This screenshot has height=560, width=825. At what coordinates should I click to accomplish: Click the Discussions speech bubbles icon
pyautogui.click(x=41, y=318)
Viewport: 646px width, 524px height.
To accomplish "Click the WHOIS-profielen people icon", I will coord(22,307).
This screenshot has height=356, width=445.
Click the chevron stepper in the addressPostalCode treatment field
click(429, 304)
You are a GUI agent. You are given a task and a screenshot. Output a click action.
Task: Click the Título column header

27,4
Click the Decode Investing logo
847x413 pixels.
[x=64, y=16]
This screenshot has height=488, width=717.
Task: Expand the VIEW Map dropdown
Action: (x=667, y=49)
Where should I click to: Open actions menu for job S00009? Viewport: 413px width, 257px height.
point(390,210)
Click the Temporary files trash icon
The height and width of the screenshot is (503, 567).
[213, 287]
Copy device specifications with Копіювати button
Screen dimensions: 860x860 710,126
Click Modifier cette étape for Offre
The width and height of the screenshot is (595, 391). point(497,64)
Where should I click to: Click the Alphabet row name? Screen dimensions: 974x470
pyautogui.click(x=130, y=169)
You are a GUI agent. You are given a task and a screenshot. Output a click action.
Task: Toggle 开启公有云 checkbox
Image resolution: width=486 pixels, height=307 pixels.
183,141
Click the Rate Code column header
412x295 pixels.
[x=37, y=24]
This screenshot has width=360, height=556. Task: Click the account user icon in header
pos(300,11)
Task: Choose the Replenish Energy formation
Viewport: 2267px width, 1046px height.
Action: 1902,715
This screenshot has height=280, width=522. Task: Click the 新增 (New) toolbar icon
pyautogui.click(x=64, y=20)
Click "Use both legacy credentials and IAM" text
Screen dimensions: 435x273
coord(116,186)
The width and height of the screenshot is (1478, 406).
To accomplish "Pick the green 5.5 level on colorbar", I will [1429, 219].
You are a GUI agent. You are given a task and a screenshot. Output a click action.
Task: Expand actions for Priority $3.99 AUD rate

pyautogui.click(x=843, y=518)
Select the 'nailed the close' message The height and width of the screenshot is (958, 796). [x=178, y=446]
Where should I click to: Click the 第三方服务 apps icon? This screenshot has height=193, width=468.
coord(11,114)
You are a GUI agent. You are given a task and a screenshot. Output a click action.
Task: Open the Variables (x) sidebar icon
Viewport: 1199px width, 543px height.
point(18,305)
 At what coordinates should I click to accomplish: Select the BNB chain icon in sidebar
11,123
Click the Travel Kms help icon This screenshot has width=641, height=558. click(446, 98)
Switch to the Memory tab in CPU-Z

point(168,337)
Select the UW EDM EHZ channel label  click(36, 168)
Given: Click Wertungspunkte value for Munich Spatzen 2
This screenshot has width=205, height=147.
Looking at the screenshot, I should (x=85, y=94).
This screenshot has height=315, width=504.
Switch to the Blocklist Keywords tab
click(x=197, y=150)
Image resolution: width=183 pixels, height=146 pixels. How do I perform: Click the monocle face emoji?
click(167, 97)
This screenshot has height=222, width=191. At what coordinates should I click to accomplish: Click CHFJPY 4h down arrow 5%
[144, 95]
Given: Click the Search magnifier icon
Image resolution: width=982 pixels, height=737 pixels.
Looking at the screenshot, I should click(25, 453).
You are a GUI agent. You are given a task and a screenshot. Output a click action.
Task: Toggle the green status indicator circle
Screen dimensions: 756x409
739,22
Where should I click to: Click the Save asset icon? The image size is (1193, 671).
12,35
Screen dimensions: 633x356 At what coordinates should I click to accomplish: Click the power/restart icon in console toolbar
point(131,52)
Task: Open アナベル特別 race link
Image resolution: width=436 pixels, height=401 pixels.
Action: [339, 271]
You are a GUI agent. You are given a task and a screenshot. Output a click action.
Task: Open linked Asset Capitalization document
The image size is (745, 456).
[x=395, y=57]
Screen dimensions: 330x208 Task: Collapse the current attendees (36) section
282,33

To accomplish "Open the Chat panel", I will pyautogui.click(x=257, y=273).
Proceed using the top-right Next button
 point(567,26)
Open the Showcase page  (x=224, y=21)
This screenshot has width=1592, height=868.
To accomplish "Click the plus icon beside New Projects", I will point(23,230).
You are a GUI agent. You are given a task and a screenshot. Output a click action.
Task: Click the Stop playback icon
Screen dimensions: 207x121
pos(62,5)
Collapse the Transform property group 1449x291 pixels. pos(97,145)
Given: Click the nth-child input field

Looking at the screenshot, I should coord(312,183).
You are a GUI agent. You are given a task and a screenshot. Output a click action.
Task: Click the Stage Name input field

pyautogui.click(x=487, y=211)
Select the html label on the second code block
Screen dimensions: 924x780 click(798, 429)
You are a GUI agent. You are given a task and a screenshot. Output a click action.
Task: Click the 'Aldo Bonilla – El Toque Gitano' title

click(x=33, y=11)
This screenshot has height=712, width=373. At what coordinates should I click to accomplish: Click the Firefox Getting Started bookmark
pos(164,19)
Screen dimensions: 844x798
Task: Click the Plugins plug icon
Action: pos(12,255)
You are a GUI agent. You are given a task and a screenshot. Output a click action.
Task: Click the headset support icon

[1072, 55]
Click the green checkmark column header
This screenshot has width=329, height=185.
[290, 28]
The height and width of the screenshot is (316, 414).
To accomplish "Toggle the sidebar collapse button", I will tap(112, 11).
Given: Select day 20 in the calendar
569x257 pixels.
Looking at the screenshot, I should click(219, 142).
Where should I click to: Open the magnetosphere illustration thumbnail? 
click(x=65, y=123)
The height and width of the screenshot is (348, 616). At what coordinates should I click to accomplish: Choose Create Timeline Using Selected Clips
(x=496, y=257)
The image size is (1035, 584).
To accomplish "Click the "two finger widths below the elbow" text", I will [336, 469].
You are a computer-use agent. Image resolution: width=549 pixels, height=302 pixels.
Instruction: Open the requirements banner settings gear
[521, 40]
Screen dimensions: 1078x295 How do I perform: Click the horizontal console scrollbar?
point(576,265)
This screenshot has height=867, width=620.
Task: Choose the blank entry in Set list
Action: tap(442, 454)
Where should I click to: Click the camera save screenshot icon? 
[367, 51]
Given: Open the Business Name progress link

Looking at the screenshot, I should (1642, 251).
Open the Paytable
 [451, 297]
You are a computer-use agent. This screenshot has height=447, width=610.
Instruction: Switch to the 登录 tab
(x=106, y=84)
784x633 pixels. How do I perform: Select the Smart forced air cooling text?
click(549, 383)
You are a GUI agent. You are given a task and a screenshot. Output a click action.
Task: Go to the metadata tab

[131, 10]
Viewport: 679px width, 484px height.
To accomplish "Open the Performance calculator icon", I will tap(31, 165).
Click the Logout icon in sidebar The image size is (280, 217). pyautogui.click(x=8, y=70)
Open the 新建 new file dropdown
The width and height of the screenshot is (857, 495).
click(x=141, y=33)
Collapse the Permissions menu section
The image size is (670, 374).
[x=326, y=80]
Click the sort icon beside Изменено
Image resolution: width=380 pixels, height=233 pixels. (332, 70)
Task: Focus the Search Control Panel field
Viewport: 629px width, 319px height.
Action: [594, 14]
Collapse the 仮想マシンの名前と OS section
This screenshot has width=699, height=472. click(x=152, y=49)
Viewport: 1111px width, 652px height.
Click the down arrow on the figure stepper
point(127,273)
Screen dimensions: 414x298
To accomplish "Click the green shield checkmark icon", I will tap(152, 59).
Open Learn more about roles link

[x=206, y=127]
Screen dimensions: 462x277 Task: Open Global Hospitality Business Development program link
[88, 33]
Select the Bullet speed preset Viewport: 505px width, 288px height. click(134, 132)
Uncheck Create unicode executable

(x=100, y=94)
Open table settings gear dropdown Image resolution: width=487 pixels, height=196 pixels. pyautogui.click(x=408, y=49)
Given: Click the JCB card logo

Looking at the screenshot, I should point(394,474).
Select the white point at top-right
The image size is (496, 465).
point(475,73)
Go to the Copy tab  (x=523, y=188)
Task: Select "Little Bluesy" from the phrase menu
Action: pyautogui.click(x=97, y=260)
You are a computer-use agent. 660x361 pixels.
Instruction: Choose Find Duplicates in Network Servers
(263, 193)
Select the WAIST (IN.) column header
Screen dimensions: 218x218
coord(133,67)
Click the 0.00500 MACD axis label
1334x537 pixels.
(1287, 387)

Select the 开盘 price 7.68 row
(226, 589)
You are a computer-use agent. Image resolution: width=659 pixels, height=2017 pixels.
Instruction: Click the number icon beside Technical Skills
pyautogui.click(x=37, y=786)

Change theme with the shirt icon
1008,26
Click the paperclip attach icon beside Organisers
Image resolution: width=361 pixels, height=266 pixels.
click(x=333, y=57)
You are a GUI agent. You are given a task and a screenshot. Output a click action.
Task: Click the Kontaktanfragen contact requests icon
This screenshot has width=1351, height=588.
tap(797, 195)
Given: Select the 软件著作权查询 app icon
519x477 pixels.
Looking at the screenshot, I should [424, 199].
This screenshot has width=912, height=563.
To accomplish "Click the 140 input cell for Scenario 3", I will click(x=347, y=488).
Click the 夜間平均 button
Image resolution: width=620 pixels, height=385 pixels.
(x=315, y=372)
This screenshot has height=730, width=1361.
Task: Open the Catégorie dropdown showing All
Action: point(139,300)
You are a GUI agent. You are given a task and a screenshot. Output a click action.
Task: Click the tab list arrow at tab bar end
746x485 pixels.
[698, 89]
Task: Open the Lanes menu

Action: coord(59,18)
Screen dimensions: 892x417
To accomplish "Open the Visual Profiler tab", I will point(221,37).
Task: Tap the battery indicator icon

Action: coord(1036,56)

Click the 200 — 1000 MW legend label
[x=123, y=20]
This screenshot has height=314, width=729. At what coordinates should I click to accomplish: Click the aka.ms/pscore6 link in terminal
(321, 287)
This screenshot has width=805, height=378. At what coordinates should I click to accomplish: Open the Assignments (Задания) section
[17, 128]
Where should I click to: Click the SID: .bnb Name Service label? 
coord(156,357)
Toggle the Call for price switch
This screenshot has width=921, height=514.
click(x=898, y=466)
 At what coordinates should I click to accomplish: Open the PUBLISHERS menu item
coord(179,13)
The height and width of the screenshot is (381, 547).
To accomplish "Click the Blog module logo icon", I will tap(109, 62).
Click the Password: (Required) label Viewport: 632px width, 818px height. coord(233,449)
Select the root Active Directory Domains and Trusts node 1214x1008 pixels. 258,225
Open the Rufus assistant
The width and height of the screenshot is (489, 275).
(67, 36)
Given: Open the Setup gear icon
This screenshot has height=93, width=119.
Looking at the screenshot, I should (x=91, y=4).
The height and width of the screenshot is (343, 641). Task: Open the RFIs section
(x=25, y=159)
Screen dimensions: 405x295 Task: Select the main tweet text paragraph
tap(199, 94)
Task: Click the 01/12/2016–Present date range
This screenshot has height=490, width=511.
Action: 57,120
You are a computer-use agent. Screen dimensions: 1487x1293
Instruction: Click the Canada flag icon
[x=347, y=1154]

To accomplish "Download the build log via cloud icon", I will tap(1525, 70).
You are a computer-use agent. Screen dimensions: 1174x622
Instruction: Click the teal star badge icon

[Task requirements]
What lines of the material above include "Toggle"? Copy each one.

[Expected answer]
Task: Toggle 开启公有云 checkbox
Task: Toggle the green status indicator circle
To accomplish "Toggle the sidebar collapse button", I will tap(112, 11).
Toggle the Call for price switch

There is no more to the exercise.